Text section START
Given that $a\cos\theta+b\sin\theta+A\cos 2\theta+B\sin 2\theta \leq 1$ for all $\theta$, prove that $a^2+b^2\leq 2$ and $A^2+B^2 \leq 1$

We have $$0 \leq F(\theta) + F(\theta + \pi) = 2 - 2(A \cos 2\theta + B \sin 2\theta).$$

Let $u$ be the vector $(A,B)$. Pick $\theta$ so that $v = (\cos 2\theta, \sin 2\theta)$ is a unit vector in the same direction as $u$. Then

$$\sqrt{A^2 + B^2} = |u| = u \cdot v = A \cos 2\theta + B \sin 2\theta \leq 1.$$

For the second part, write $$0 \leq F(\theta) + F(\theta + \pi/2) = 2 - (b + a)\cos \theta - (b- a)\sin \theta.$$

Now pick $\theta$ so that $v = (\cos \theta,\sin \theta)$ is a unit vector in the same direction as $u = (b + a,b - a)$. Then $$\sqrt{2}\sqrt{a^2 + b^2} = \sqrt{(b + a)^2 + (b - a)^2} = |u| = u \cdot v \leq 2.$$

Here is another (?) approach: define $c=a-bi$, $d=A-Bi$. Then we are given that $$ \operatorname{Re}(cz+dz^2)\le 1,\quad\forall z\in\Bbb C\colon |z|=1.\tag{1} $$ Replacing $z$ with $-z$ and with $iz$ in (1) we get two more inequalities \begin{eqnarray} z\mapsto -z:\quad\operatorname{Re}(-cz+dz^2)\le 1,\quad\forall z\in\Bbb C\colon |z|=1,\tag{2}\\ z\mapsto iz:\quad\ \operatorname{Re}(icz-dz^2)\le 1,\quad\forall z\in\Bbb C\colon |z|=1.\tag{3} \end{eqnarray} Adding (1) and (2) gives $$ \operatorname{Re}(dz^2)\le 1,\quad\forall z\in\Bbb C\colon |z|=1\quad\Leftrightarrow\quad |d|\le 1. $$ Similarly adding (1) and (3) gives $$ \operatorname{Re}((1+i)cz)\le 2,\quad\forall z\in\Bbb C\colon |z|=1\quad\Leftrightarrow\quad |(1+i)c|\le 2. $$
Text section END
Data in this exercise START
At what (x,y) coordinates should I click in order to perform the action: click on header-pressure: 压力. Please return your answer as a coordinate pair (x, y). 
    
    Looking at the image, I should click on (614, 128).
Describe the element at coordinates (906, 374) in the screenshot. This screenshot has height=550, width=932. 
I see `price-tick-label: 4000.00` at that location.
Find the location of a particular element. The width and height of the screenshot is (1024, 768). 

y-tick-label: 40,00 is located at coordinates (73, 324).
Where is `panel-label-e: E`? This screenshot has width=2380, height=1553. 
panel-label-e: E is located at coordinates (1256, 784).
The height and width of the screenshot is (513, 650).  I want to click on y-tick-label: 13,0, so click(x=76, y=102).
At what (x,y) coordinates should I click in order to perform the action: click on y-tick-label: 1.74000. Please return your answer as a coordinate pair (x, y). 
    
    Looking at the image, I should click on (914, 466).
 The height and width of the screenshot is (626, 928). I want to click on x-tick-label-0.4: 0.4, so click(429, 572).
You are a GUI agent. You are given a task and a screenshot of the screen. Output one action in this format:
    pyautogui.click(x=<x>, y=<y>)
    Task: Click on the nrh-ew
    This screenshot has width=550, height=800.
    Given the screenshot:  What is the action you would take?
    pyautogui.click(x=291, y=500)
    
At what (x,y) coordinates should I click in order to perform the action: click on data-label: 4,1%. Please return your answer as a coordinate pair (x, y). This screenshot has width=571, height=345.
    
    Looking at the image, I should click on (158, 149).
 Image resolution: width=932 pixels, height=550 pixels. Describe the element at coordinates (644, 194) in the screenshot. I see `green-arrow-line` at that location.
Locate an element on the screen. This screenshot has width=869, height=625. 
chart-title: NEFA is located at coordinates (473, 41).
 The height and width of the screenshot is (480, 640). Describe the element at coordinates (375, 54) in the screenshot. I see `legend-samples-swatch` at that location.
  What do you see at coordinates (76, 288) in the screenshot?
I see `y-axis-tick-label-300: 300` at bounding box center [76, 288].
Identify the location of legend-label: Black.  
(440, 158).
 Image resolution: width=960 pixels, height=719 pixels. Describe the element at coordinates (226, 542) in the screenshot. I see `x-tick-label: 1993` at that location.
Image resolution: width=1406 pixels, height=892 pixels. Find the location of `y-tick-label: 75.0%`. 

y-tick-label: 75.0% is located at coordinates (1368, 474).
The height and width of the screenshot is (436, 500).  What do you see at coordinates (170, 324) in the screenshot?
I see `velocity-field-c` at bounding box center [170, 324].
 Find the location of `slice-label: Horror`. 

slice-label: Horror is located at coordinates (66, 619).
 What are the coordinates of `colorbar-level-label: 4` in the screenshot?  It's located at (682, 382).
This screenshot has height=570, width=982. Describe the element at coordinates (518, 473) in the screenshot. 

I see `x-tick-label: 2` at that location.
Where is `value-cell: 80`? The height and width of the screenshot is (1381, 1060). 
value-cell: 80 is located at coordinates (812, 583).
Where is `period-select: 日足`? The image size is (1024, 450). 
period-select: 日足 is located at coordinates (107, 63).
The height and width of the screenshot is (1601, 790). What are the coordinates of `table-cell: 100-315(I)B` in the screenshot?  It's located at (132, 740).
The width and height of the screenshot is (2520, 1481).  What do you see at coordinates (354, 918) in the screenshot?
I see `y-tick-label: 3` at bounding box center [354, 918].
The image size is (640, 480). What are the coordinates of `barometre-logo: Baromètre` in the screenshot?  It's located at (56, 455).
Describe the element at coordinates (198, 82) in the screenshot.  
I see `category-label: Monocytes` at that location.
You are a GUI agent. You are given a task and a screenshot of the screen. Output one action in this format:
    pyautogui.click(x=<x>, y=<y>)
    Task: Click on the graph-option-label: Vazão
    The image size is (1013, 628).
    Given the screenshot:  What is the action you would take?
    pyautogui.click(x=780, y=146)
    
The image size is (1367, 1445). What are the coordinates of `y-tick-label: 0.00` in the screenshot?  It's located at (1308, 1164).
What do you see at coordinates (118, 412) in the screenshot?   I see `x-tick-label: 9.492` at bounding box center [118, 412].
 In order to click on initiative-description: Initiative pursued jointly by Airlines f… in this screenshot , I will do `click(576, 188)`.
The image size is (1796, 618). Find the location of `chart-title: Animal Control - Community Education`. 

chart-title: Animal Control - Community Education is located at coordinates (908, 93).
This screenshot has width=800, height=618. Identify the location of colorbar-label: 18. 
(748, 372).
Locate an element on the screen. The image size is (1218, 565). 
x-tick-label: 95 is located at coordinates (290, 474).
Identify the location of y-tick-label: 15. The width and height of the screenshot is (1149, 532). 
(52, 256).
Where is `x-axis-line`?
Data in this exercise END
Directions —
(a) List every tag number that the proof attaches to a displayed inequality.
(b) In the records, from the line containing "is (1024, 450)." up to and including the line containing "What do you see at coordinates (118, 412)", substitute "frame size" for "image size" and return only those lines, otherwise unchanged.

Results for the exercise —
(a) (1), (2), (3)

(b)
Where is `period-select: 日足`? The frame size is (1024, 450). 
period-select: 日足 is located at coordinates (107, 63).
The height and width of the screenshot is (1601, 790). What are the coordinates of `table-cell: 100-315(I)B` in the screenshot?  It's located at (132, 740).
The width and height of the screenshot is (2520, 1481).  What do you see at coordinates (354, 918) in the screenshot?
I see `y-tick-label: 3` at bounding box center [354, 918].
The frame size is (640, 480). What are the coordinates of `barometre-logo: Baromètre` in the screenshot?  It's located at (56, 455).
Describe the element at coordinates (198, 82) in the screenshot.  
I see `category-label: Monocytes` at that location.
You are a GUI agent. You are given a task and a screenshot of the screen. Output one action in this format:
    pyautogui.click(x=<x>, y=<y>)
    Task: Click on the graph-option-label: Vazão
    The frame size is (1013, 628).
    Given the screenshot:  What is the action you would take?
    pyautogui.click(x=780, y=146)
    
The frame size is (1367, 1445). What are the coordinates of `y-tick-label: 0.00` in the screenshot?  It's located at (1308, 1164).
What do you see at coordinates (118, 412) in the screenshot?   I see `x-tick-label: 9.492` at bounding box center [118, 412].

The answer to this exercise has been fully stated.